Services for SMBs will be transformed

Analyst firm IDC indicates that in 2008, services and telecommunications will transform Australian small and medium sized businesses.

The poor cousins of the big end of town have struggled to find adequate ICT products and services but this is all about to change reports analyst company IDC.

IDC finds that beyond 2008 Australian small and medium businesses (SMBs) will undergo a deep transformation. Driving this will be the supply side services and telecommunications providers that are finally starting to design products targeted to SMBs.

The findings arise from IDC's 10 predictions for this year in the Australian SMB market. "A lack of adequate offerings, especially on the services side of ICT markets has restrained SMBs from embracing technology," says Jean-Marc Annonier, research manager for small and medium business markets at IDC Australia.

"This situation is on the verge of changing with the evolution of tier two service providers that understand the needs of SMBs a lot better. Complementing this is an increase in the availability of fast broadband internet connections enabling a range of services to be delivered remotely with quite satisfactory levels of performance," adds Annonier.

IDC's study presents the top 10 predictions for Australian SMBs for 2008. These are drawn from primary and secondary research conducted throughout 2007, including all areas of hardware, software, services and telecommunications as well as an IDC insight into Australian vendors' SMB strategies.

IDC's top 10 predictions for the SMB market follow:

  1. Core IT functions will be increasingly hosted by service providers.

  2. Managed services providers will offer adequate IT outsourcing services.

  3. Consolidation and virtualisation will simplify the server room, which will tend to host relatively basic storage and remote access services.

  4. Voice communications will be IP based, increasingly driven by software towards a ubiquitous unified communications model. The traditional PBX is doomed.

  5. Software as a service (SaaS) will become mainstream and incorporate an increasing number of applications.

  6. The traditional office environment will not change significantly, but will continue its trends towards greater mobility and convenience.

  7. Telecommuters and the mobile workforce will benefit dramatically from progress in fixed and wireless broadband speed.

  8. Infrastructure in branch offices will be reduced to a minimum as server-based computing will become the platform of choice for branches.

  9. Business between third parties will be conducted predominately by electronic transactions.

  10. Change will be driven by the availability of faster broadband internet connections which will see SMBs become increasingly network centric.
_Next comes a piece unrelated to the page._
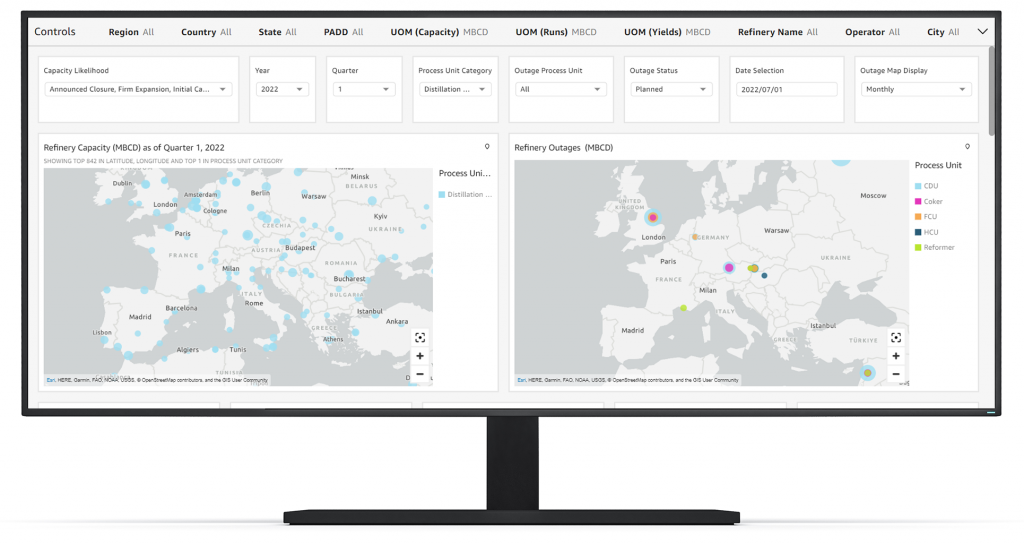This screenshot has height=544, width=1024.
Task: Reset extent of the Refinery Outages map
Action: click(896, 338)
The IDC study also found that:

  1. Vendors should engage SMBs at every stage of technology use. Small firms have the greatest technology needs, the lowest spending levels and the lowest brand loyalty. Technology providers that can offer access to affordable resources which will enable companies to succeed and grow will have an advantage over providers waiting for start-ups to reach a critical size or spending level before they engage.

  2. Telecommunications companies will be the centre of attention. Telecommunications companies have a unique opportunity to be the provider for many, or all of the new and emerging services that will be adopted by SMBs of tomorrow. Telecommunications companies need to leverage their existing access to SMBs, not only to offer data and voice bundles but also to act as a channel to resell services such as managed services, remote backup, hosted applications or SaaS.